### EXERCISE
In the material below, the lines between the one holding "The height and" and the one holding "Image resolution: width=807", inclusive, are to be set down word for word. Pictures stay out.

** EXTRACTED INFORMATION follows **

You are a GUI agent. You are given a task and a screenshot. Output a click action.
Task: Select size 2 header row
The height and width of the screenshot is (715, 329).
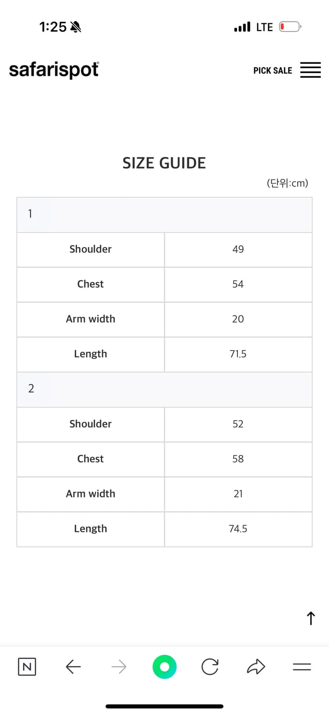pos(165,389)
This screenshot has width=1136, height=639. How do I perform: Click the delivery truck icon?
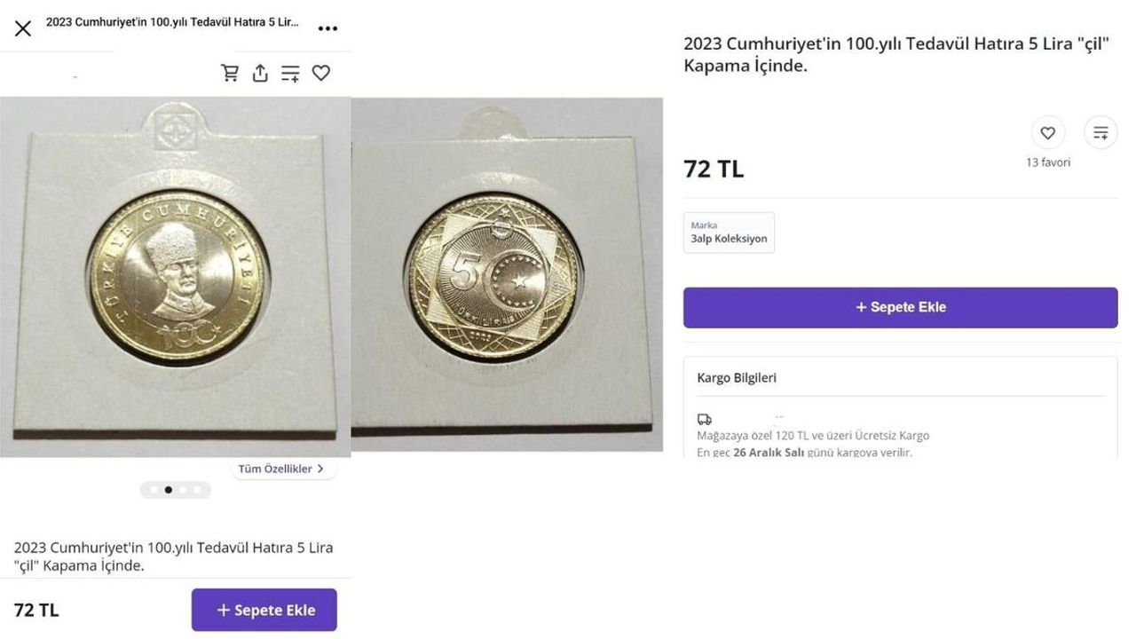click(705, 419)
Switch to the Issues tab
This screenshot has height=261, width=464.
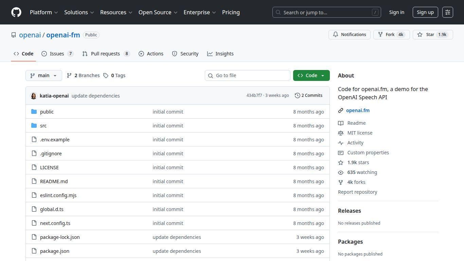point(57,54)
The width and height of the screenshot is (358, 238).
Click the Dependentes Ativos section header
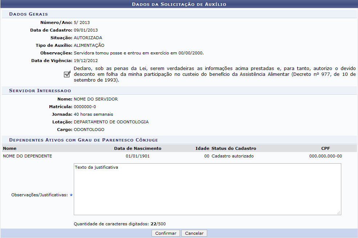[83, 140]
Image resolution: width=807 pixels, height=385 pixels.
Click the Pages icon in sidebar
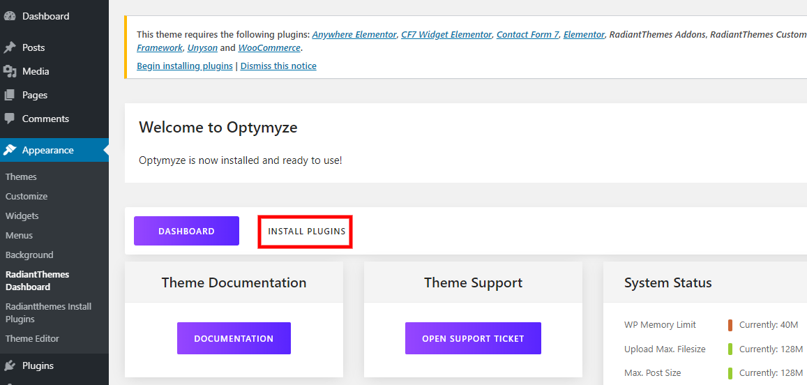[x=10, y=95]
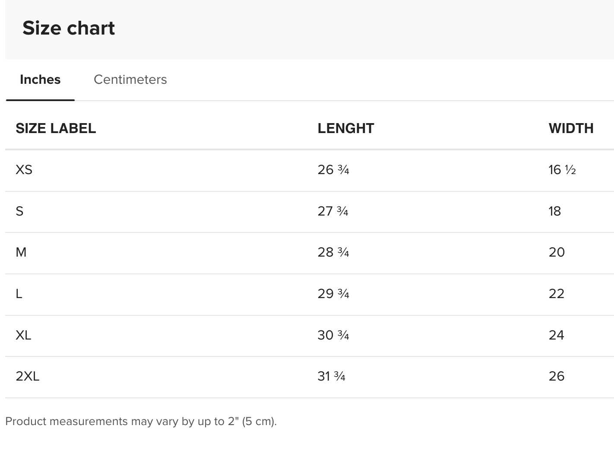Select the Inches tab
This screenshot has width=614, height=451.
point(40,79)
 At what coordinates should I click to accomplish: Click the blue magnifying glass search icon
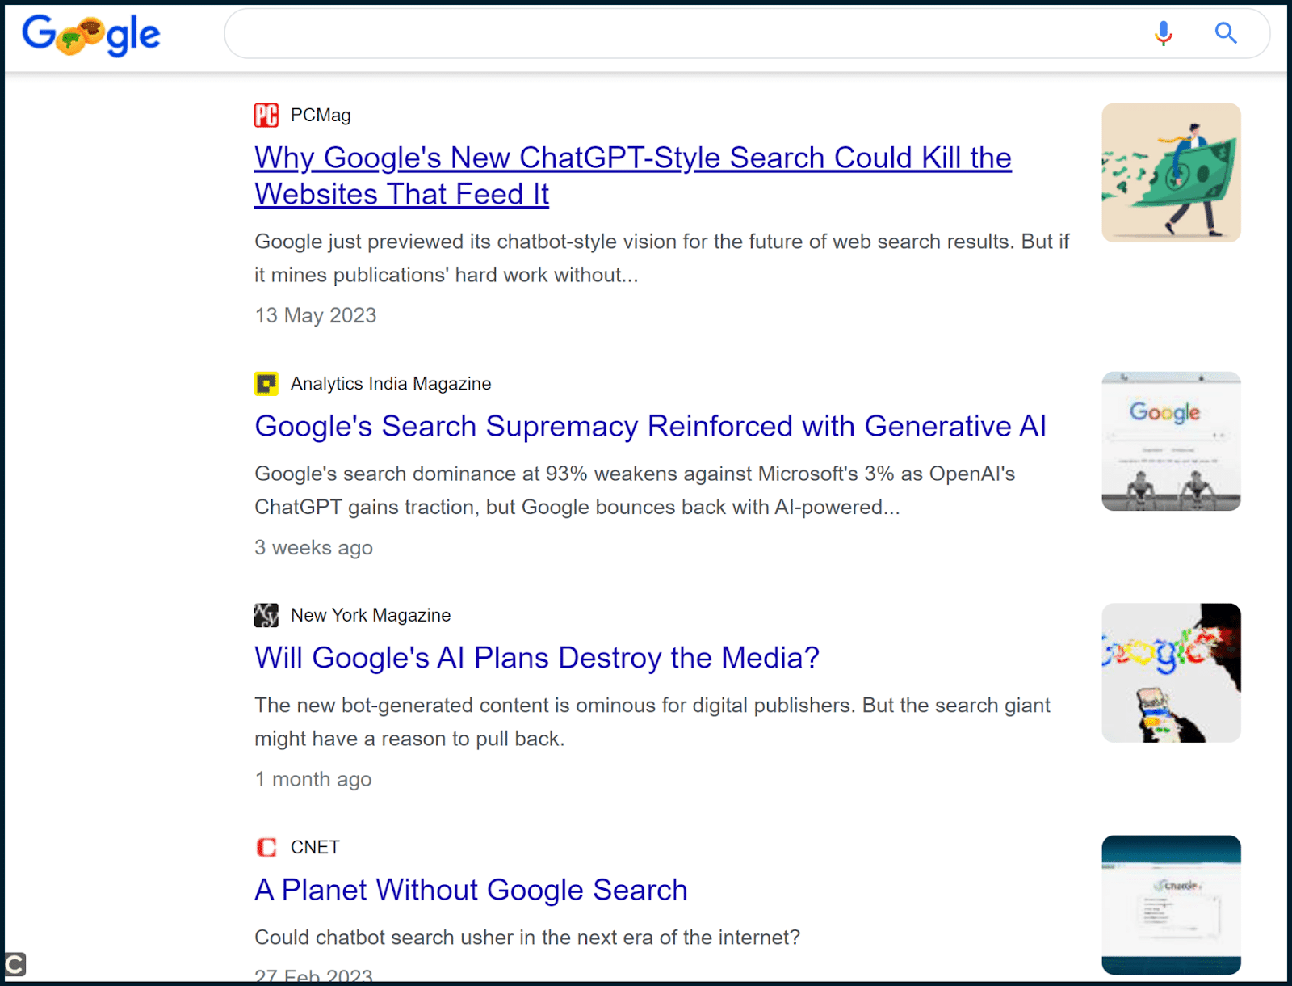[x=1226, y=33]
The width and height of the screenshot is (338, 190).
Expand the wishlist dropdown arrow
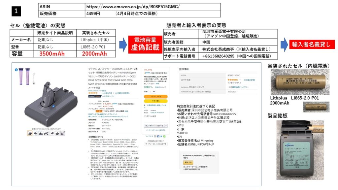tap(166, 126)
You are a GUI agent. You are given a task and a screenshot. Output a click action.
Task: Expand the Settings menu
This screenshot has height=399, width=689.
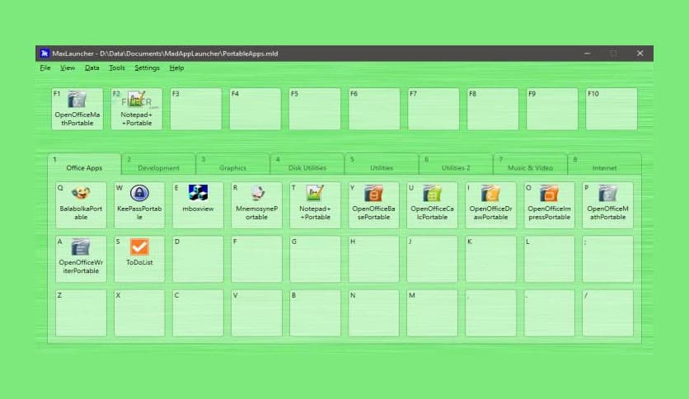point(147,68)
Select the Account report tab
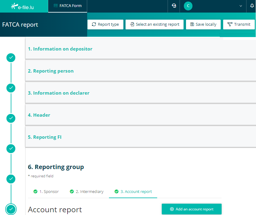This screenshot has width=256, height=215. coord(133,192)
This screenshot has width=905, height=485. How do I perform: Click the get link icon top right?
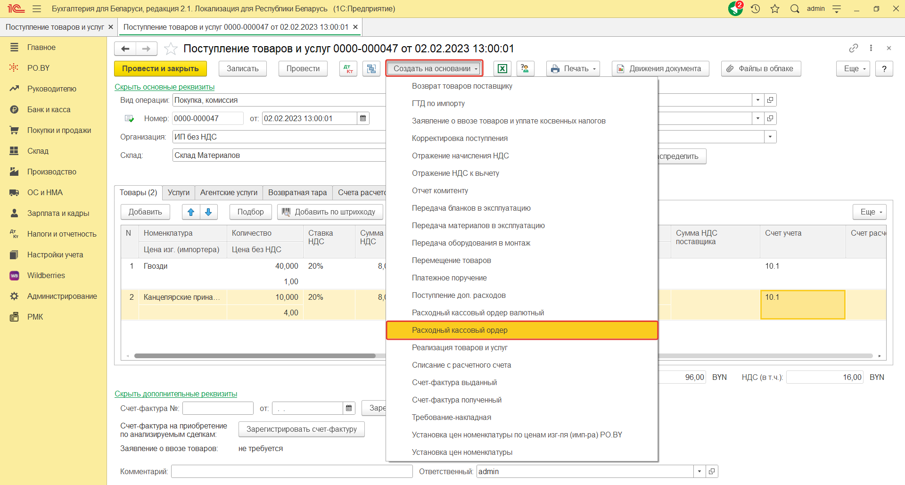[x=853, y=48]
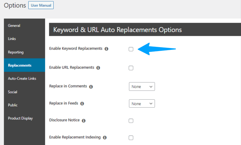Toggle the Enable Replacement Indexing checkbox

(x=131, y=138)
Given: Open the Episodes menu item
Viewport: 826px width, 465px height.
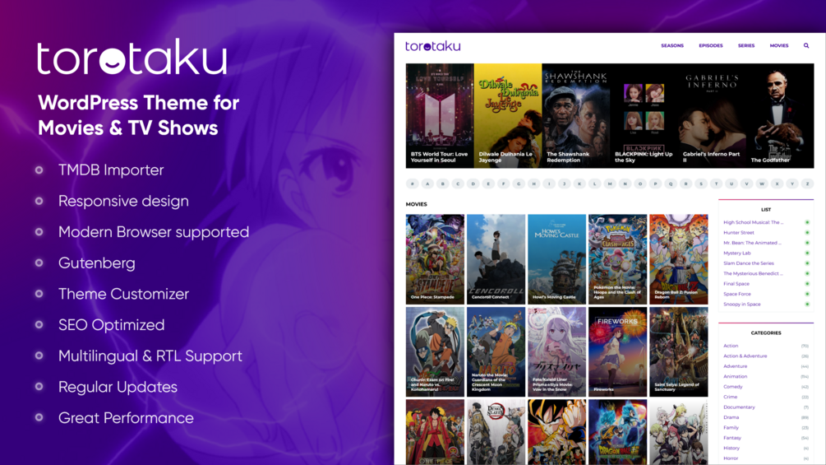Looking at the screenshot, I should point(711,46).
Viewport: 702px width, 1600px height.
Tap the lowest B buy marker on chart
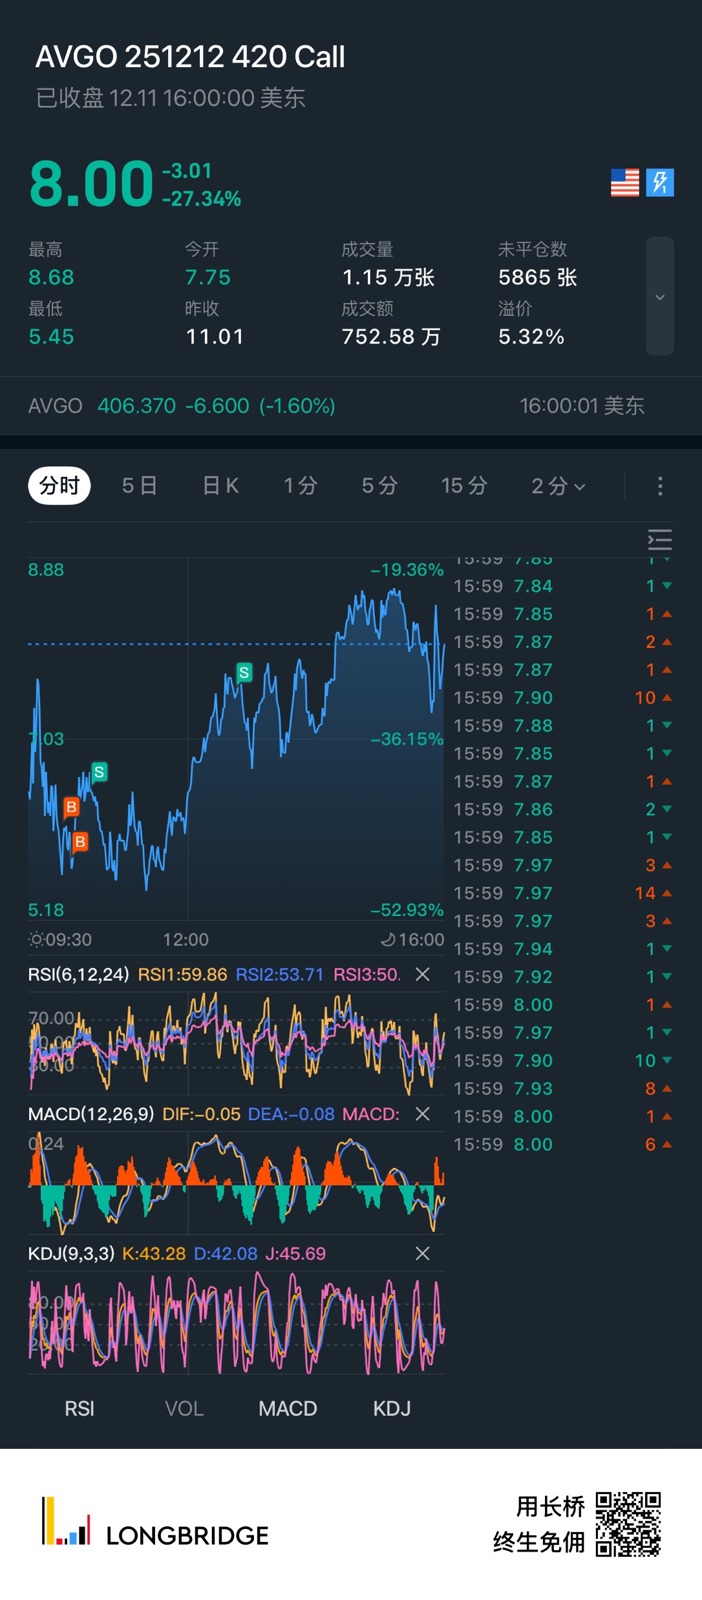(80, 842)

** End of EXTRACTED INFORMATION **

### RESPONSE TO THE EXERCISE
The height and width of the screenshot is (715, 329).
pos(165,389)
This screenshot has width=1136, height=639. How do I perform: Click the delivery truck icon?
click(705, 419)
Switch to the Issues tab
This screenshot has height=261, width=464.
point(57,54)
The width and height of the screenshot is (358, 238).
Click the Dependentes Ativos section header
[83, 140]
Image resolution: width=807 pixels, height=385 pixels.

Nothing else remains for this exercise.